I like EA Sports Active for a light workout.

The Dance Dance Revolution games are better for more intense workouts. I like those too. They require a mat but the mats aren't too pricey anymore.


----------



## sas62759 (Feb 13, 2015)

Charmander said:


> I used to play the Wii Fit games and they weren't bad. They weren't super intensive or anything but they gave you something to focus on while you were exercising at least. I don't think you needed a camera, but you needed a balance board for some of the sports (Usually just stuff like yoga and snowboarding so it wasn't that necessary).

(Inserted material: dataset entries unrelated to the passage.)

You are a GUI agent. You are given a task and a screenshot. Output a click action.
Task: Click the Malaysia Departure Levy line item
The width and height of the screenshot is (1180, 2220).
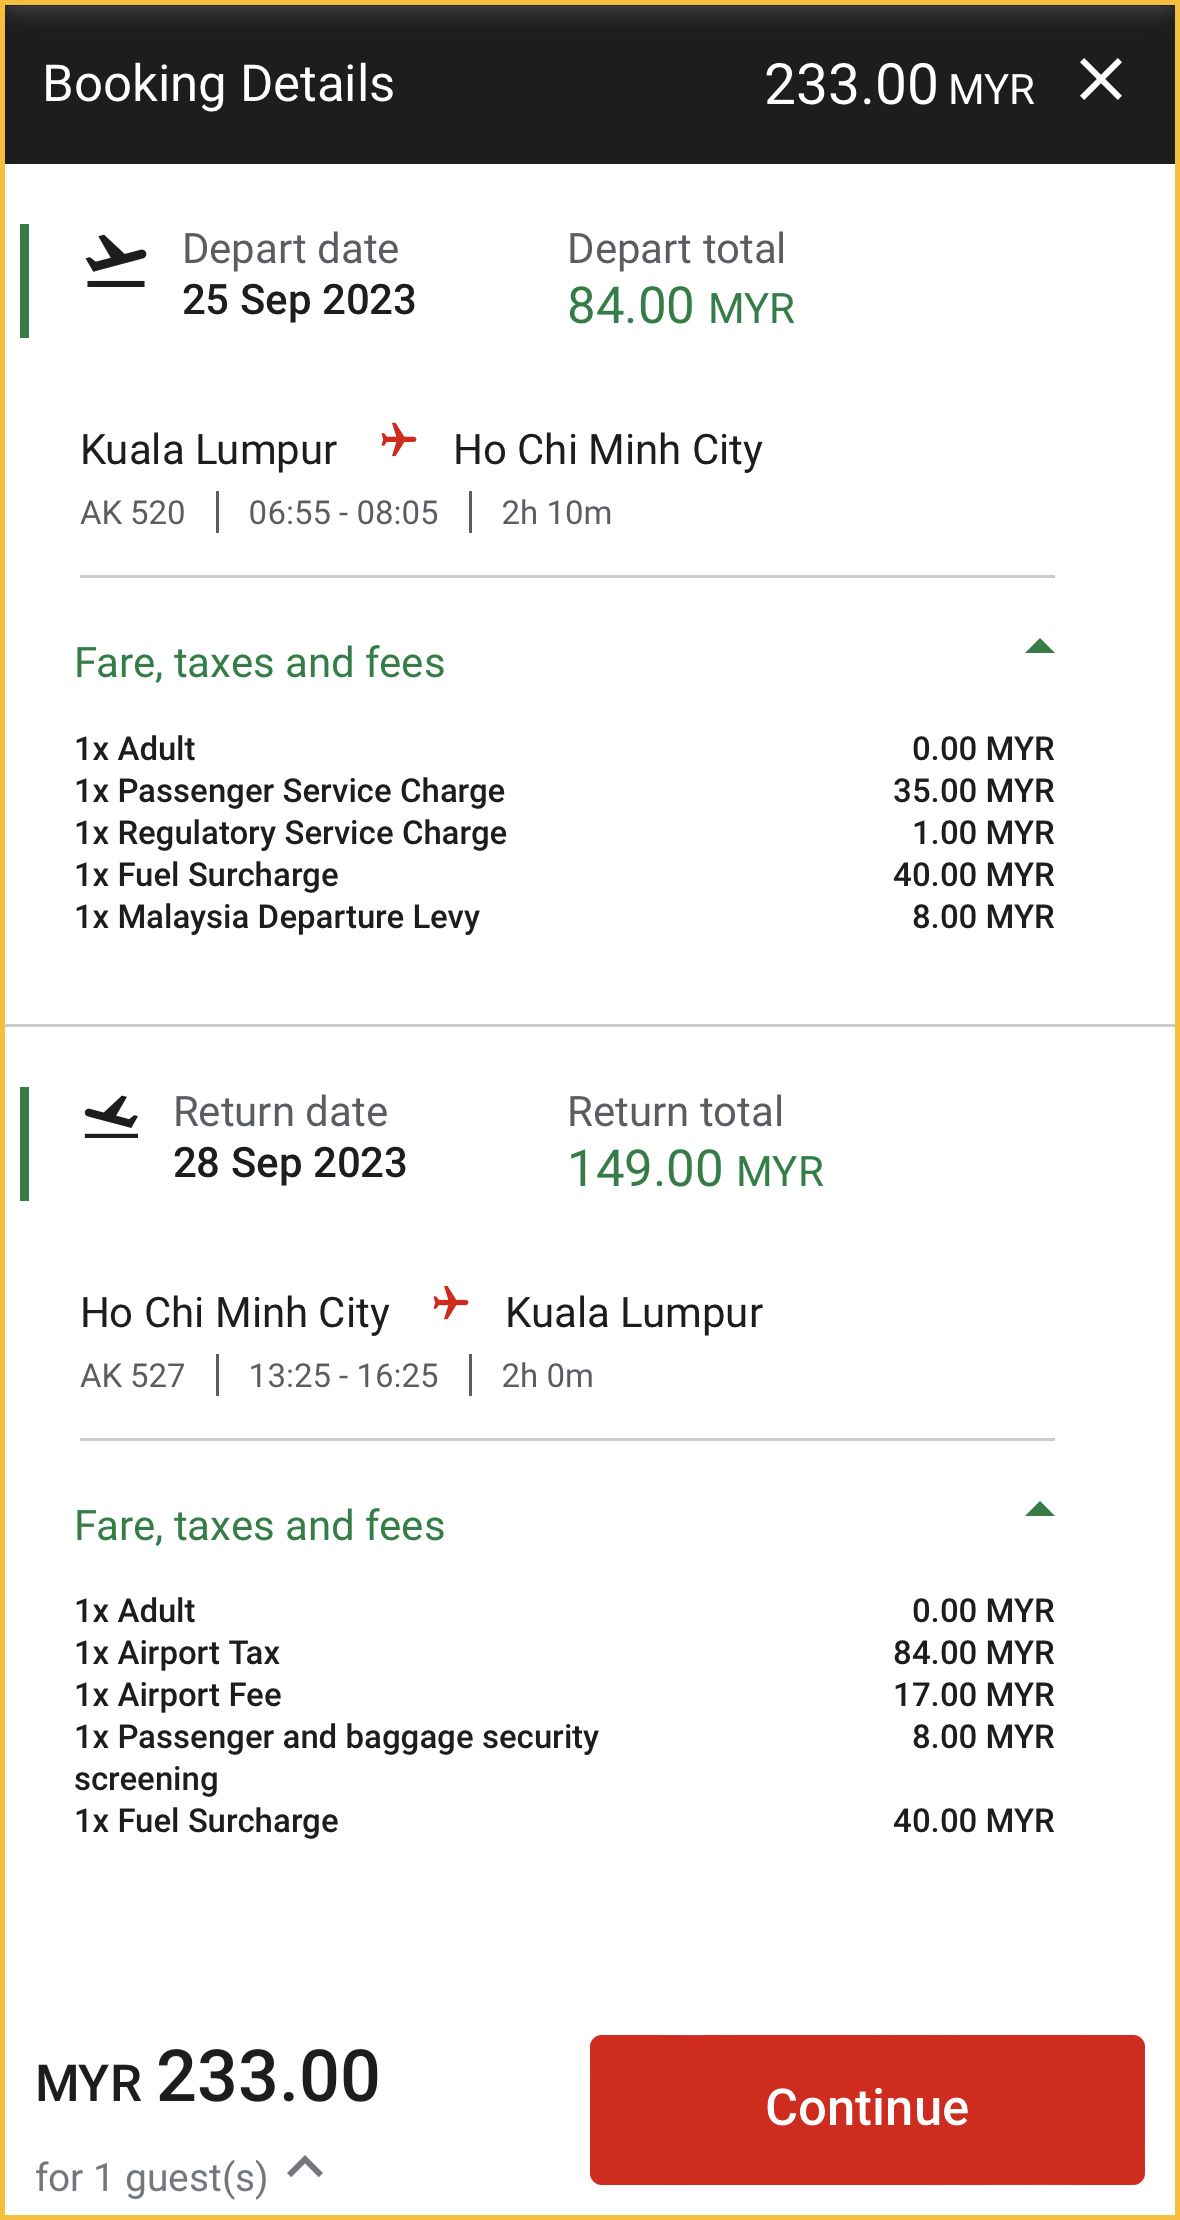click(x=278, y=917)
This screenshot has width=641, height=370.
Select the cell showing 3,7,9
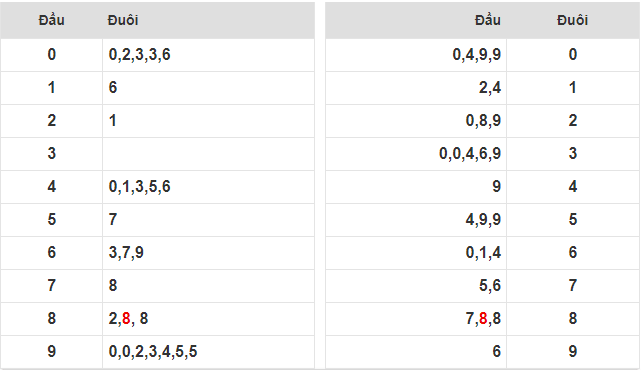tap(208, 253)
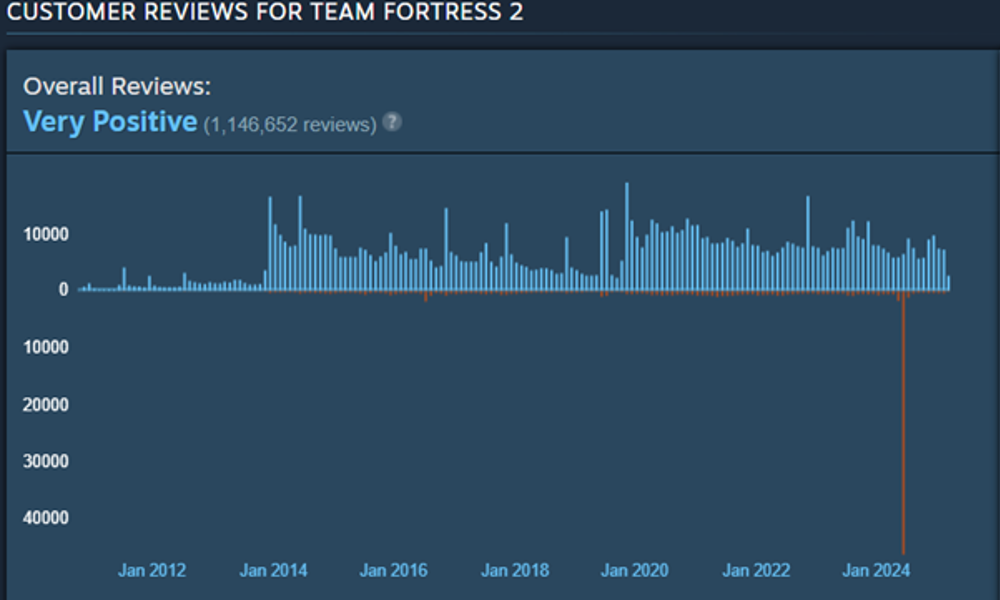Viewport: 1000px width, 600px height.
Task: Click the Very Positive review summary
Action: (110, 122)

that's cool, I was mayyybe hoping that they have some for pc and that all I would need to buy is the game and a camera/senor.
how long did you play it for? 
did you get any regular useful exercise out of it or was it just a toy? 
did you start using it for your daily schedule or was it just a toy?


----------



## NoEgo (Jul 5, 2016)

I've never been a huge fan of them, because I always thought they were boring. I got a Wii, which had a lot of heavy-movement games, but I hated the motion controls.

Although, as a kid I used to love playing DDR. I was horrible at it, but I always loved trying to break my high scores. I guess that counts. Damn, I might have to pick up a dance pad now because I'm really jonesing for DDR again.


----------



## sas62759 (Feb 13, 2015)

anybody else?


----------



## Blawnka (Dec 12, 2011)

Xbox fitness is what got me into fitness in general, I started there lost about 15 pounds, bought weights, yoga mat, exercise equipment, etc. To date I've lost about 40 pounds and gained 10-15 back in muscle, I credit xbox fitness to helping me change my lifestyle and I recommend it to anyone.


----------



## slickyabra (Feb 14, 2016)

Lmao, I rarely exercise. I do have a Wii, though, and I do play Just Dance sometimes. Some could argue that it's not really "dancing" or it's not much of an exercise game, but choosing the right songs with the perfect routines gets you working up a mighty sweat. If I were to recommend which one from the series, 2014 and 2015 has a nice selection of routines and songs. It does need some type of sensor, but really only for selecting songs, since it can detect movements by the Wiimote itself. I wouldn't know how it works for Xbox or Playstation, though. Idk, just a recommendation.


----------



## sas62759 (Feb 13, 2015)

Anybody else?


----------



## acidicwithpanic (May 14, 2014)

DDR. That is all.


----------



## OliveGage (Jan 14, 2013)

I'm a Chris Freytay fan. I like the attention she gives to form and pace.


----------